A Comprehensive Monograph on the Investigational HCV NS5A Inhibitor Odalasvir (DB13041)

Executive Summary

Odalasvir (DrugBank ID: DB13041) is an investigational small molecule antiviral agent that emerged as a highly potent, second-generation inhibitor of the Hepatitis C Virus (HCV) Nonstructural Protein 5A (NS5A). Developed initially by Achillion Pharmaceuticals and later in collaboration with Janssen, Odalasvir was engineered to overcome the limitations of first-generation NS5A inhibitors, demonstrating picomolar potency against a broad spectrum of HCV genotypes and, critically, retaining activity against common resistance-associated variants (RAVs).[1] Its pharmacological profile is characterized by a remarkably long terminal elimination half-life of approximately 250 hours, supporting a convenient once-daily dosing regimen.[2]

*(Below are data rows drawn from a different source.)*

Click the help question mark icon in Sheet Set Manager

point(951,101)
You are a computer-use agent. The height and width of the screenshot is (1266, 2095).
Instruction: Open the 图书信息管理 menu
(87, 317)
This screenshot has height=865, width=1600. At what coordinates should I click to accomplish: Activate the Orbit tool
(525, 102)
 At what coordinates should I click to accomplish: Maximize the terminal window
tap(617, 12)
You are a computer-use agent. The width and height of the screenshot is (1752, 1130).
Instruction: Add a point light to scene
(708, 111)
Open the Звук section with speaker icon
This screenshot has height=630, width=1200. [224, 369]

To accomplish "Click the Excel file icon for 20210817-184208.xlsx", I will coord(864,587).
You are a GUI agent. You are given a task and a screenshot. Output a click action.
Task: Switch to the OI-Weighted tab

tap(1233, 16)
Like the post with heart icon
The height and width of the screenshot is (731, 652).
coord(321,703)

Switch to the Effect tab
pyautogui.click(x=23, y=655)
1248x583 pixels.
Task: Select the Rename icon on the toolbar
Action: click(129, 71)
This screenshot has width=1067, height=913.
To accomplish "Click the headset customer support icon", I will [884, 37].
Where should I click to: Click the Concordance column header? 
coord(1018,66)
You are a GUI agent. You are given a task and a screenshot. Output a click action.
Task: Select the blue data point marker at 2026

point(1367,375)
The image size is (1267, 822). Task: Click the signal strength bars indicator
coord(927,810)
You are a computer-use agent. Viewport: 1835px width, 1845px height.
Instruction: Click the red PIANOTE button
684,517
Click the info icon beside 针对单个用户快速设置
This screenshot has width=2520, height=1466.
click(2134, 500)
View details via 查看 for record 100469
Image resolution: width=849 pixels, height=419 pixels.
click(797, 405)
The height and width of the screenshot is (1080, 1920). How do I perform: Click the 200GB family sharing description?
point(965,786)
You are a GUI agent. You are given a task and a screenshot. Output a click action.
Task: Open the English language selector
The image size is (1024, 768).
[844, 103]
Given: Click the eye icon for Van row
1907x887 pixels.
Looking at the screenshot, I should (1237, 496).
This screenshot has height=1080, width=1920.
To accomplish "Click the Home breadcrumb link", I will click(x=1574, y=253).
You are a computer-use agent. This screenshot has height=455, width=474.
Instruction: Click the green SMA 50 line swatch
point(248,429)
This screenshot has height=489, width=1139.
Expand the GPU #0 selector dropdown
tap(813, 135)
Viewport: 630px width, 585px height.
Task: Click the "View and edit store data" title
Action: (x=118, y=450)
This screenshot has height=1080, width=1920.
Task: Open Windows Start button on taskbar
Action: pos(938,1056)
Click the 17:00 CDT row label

The clinical development program for Odalasvir focused on its use within a triple direct-acting antiviral (DAA) combination regimen, JNJ-4178, which also included the HCV NS5B polymerase inhibitor adafosbuvir (AL-335) and the NS3/4A protease inhibitor simeprevir. The cornerstone of its clinical evaluation, the Phase IIb OMEGA-1 trial (NCT02765490), yielded exceptional results. In a diverse population of patients with HCV genotypes 1, 2, 4, 5, or 6, the regimen achieved Sustained Virologic Response rates 12 weeks post-treatment (SVR12) of 98.9% with a 6-week course and 97.8% with an 8-week course.[3] These outcomes, achieved with remarkably short treatment durations, were accompanied by a favorable safety and tolerability profile, with most adverse events being mild and no treatment-related serious adverse events reported.[1]